6/14の日記

 ヴァレリーの評論を読んでいる。詩は伝達のための形式ではない、読まれるということを少しも戦略せずに書くことができない「誠実でない」人間が詩人である、作品とは読者が行為する場である、などなど、誤読を前提として翻訳しながら読んでいる。その周辺で、ここ数日考えていたことを、本の内容とは関係ないが、メモしておく。

まず詩や日記といった形式を選んでいる以上、ほんとうに自分ひとりで書くことはできない。自分ひとりの力だけで書くとかならず詩や日記にはならない。どれだけ形式から逃れたものを書こうとしても、それは形式をそこまで引き延ばしていることにしかならない。

それと

子どもは喩的な見方を決してしない。

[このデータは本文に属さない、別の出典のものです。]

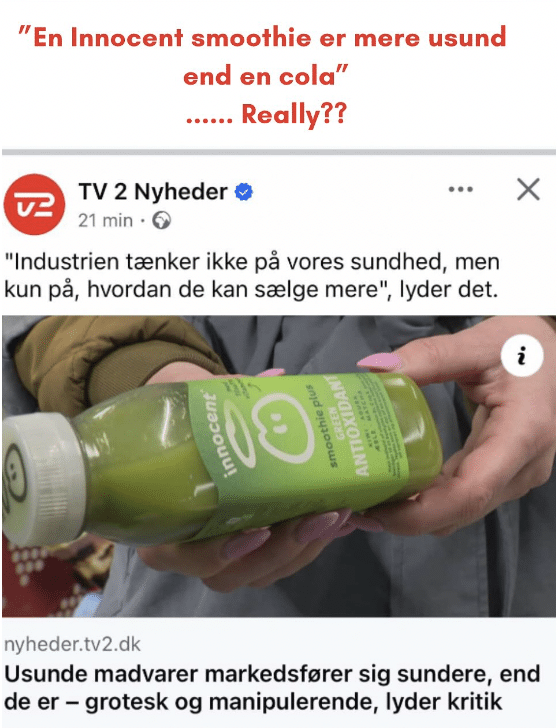Screen dimensions: 558x728
Task: Close the post with the X
Action: click(x=528, y=189)
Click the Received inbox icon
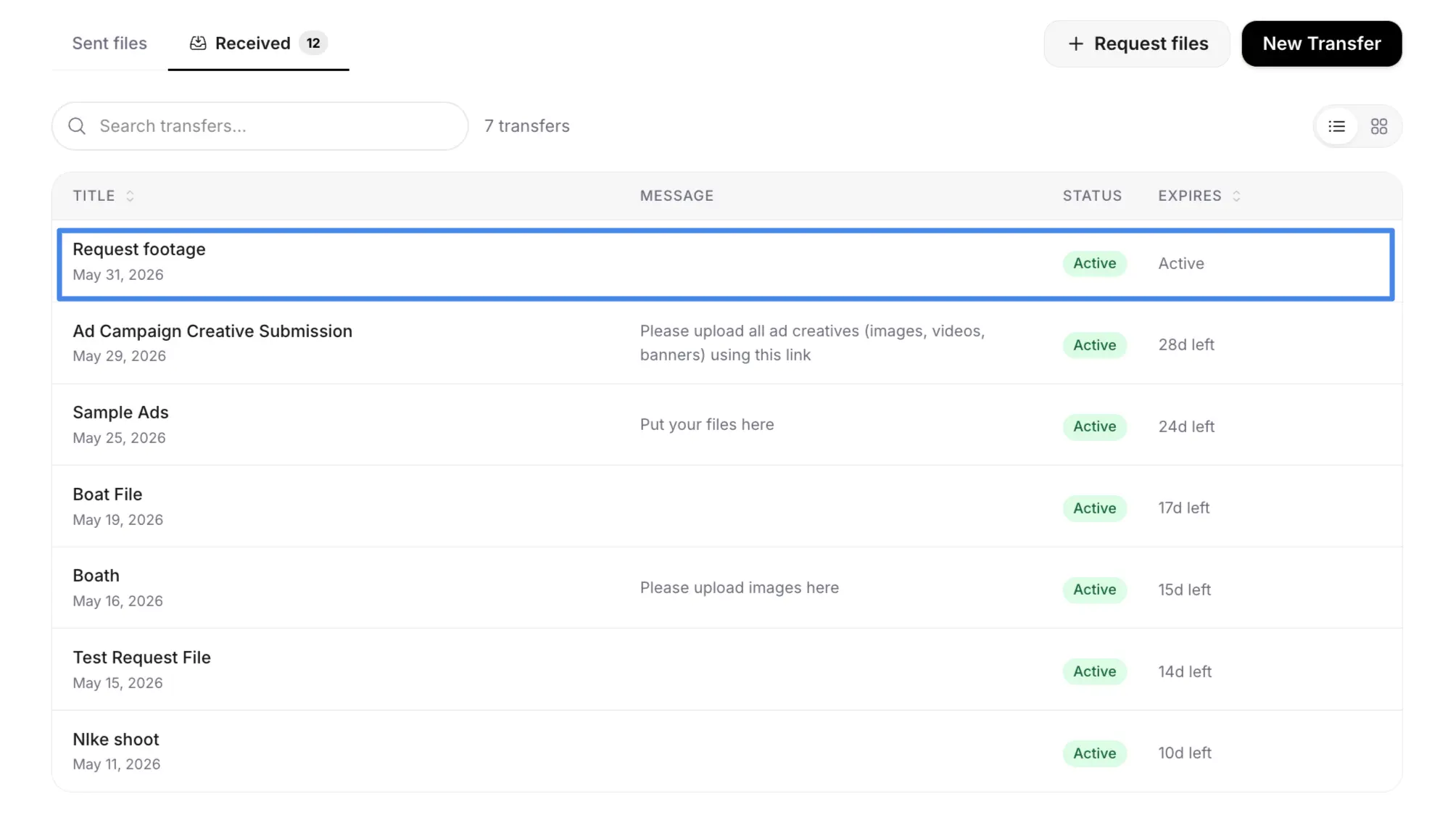The height and width of the screenshot is (831, 1456). [198, 44]
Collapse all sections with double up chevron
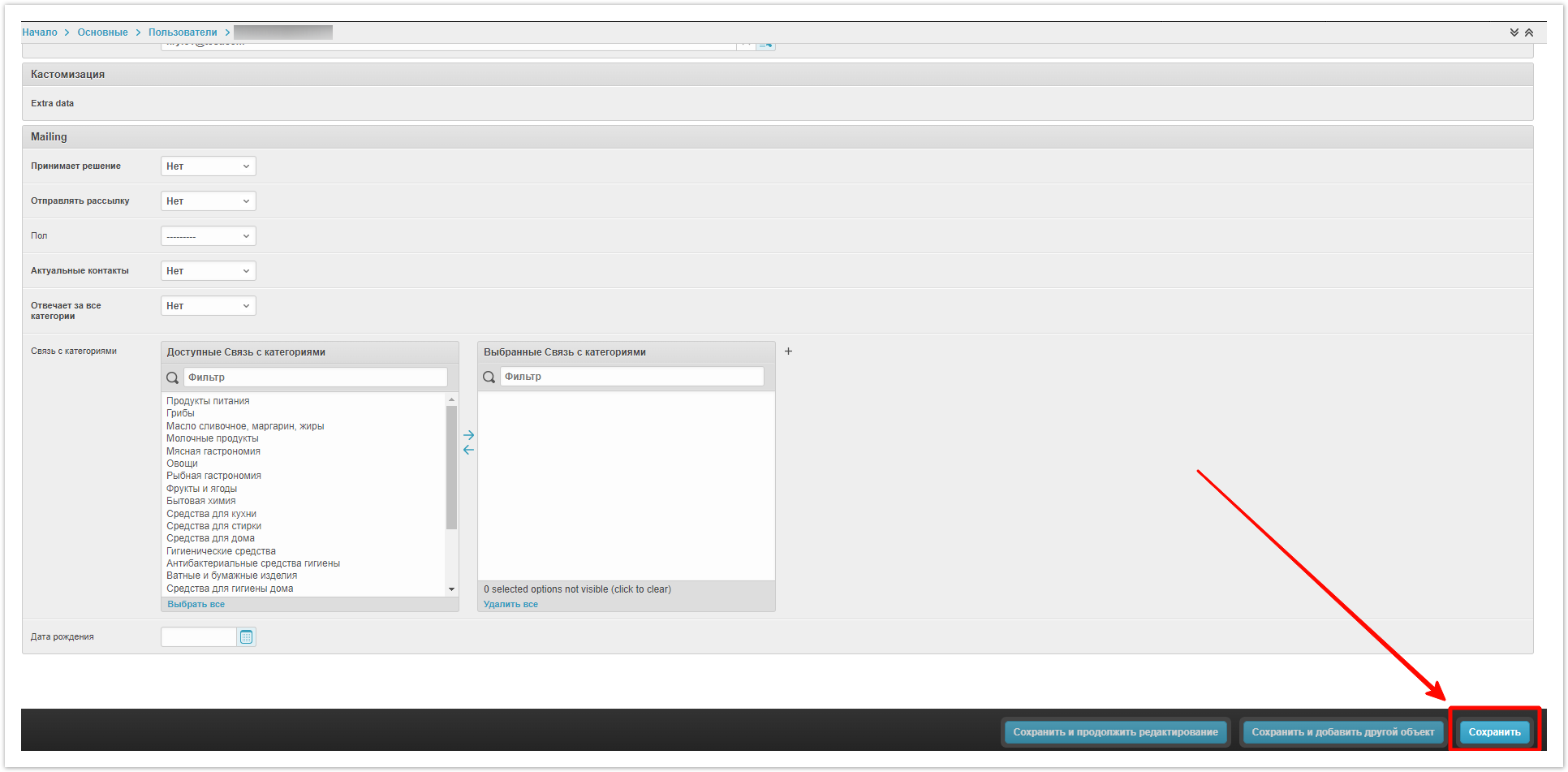Screen dimensions: 1568x772 (x=1529, y=32)
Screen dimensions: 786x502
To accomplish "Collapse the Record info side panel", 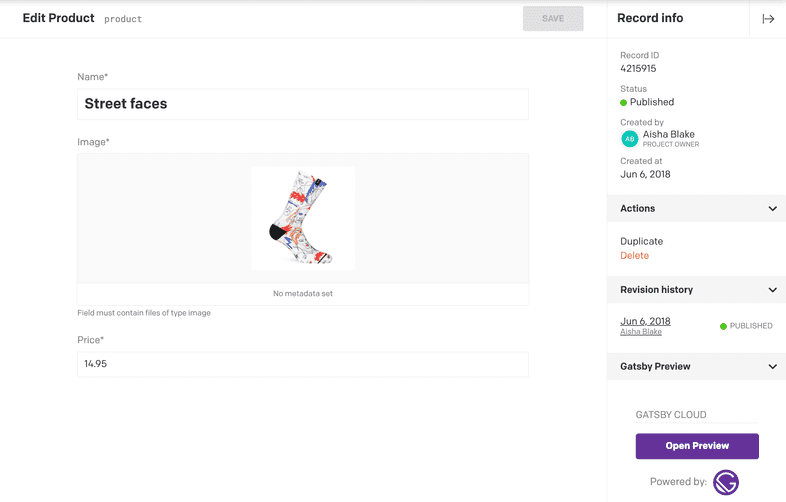I will click(x=767, y=19).
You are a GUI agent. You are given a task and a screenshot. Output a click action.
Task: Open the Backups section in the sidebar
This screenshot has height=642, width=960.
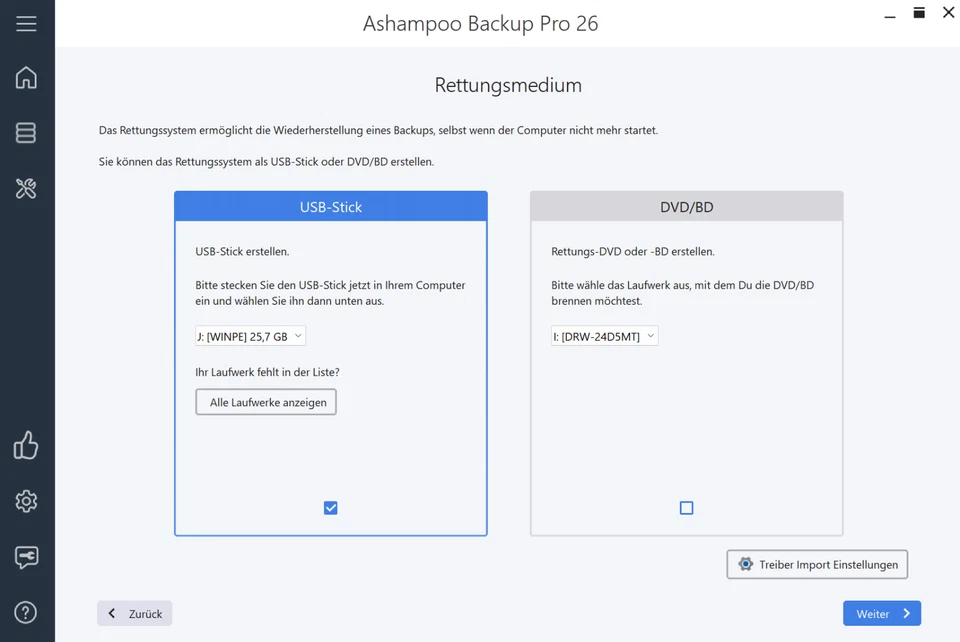(26, 132)
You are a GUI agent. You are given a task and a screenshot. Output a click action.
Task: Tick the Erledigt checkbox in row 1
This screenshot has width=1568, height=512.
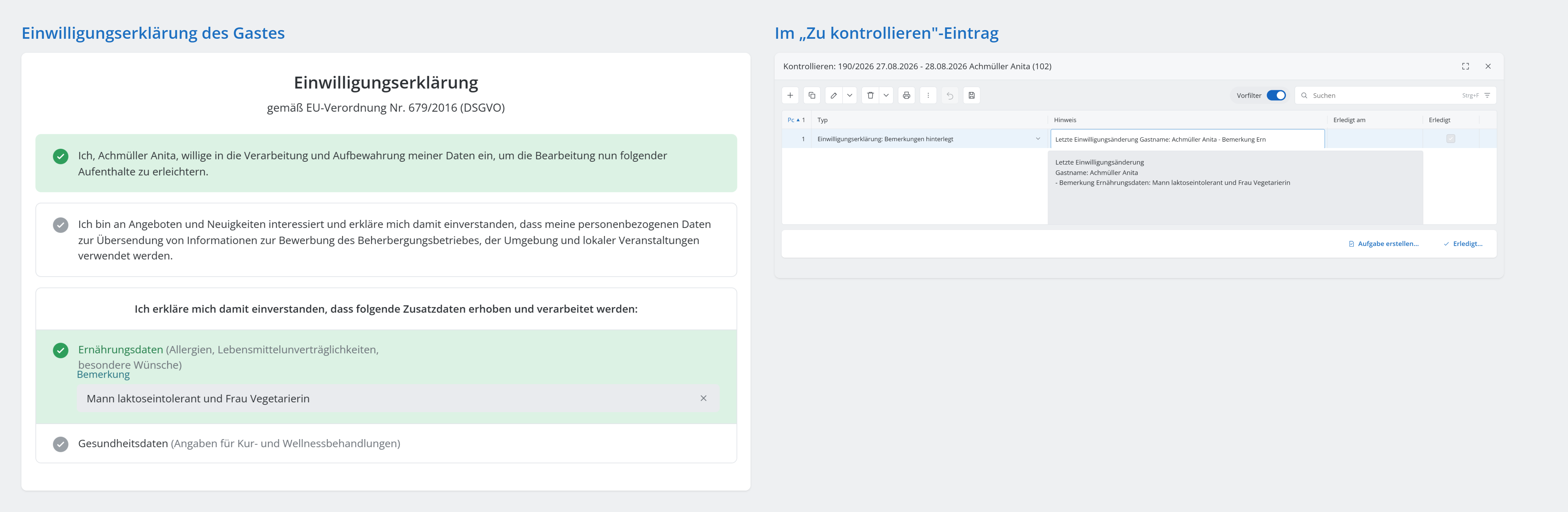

喩は目の前にあるものと目の前にないものを強引に同等の位置まで持ちあげるが、その間にはつよい体がある。その体にはかならず蓄積された時間がある。子どもにはそうした体はない。だから目の前のものを目の前のものとしてしか見ない。逆に喩は目の前のものが見えていなくても成立する。体に蓄積された時間に、目の前のすべてが収納されていくような見方を大人はだれもが少なからずしている。子どもの頃にみえていた世界のようにいまある世界をみようとするとき、そこには屈強な体があって、子どもの頃にみえていた世界でもって子どもの頃にみえていた世界をみようとしている。

それと

これは詩をつかって考えたいことなので散文にして考えてしまうことはなるべくしたくないが、あの山のようにあの山がみえることはあるのか、ということ。

何にせよ、読み手が積極的に行為するための装置としての詩というのは貞久秀紀の詩がすごくしっくりくる。あのように軽々と行為させてしまうのだからほんとうにすごいことをやっているとおもう。

あくまでわたしを含めたあなたのためのメモ。

(蝉の鳴く音で目が覚めた。窓を開けると水を撒く音になってベランダの下に青い作業服を着たおじさんがいた。窓を閉めるとまた蝉の音が鳴った。自転車が1日ごとにパンクするので、1日ごとに空気をいれている。明日もパンクするので空気をいれる。)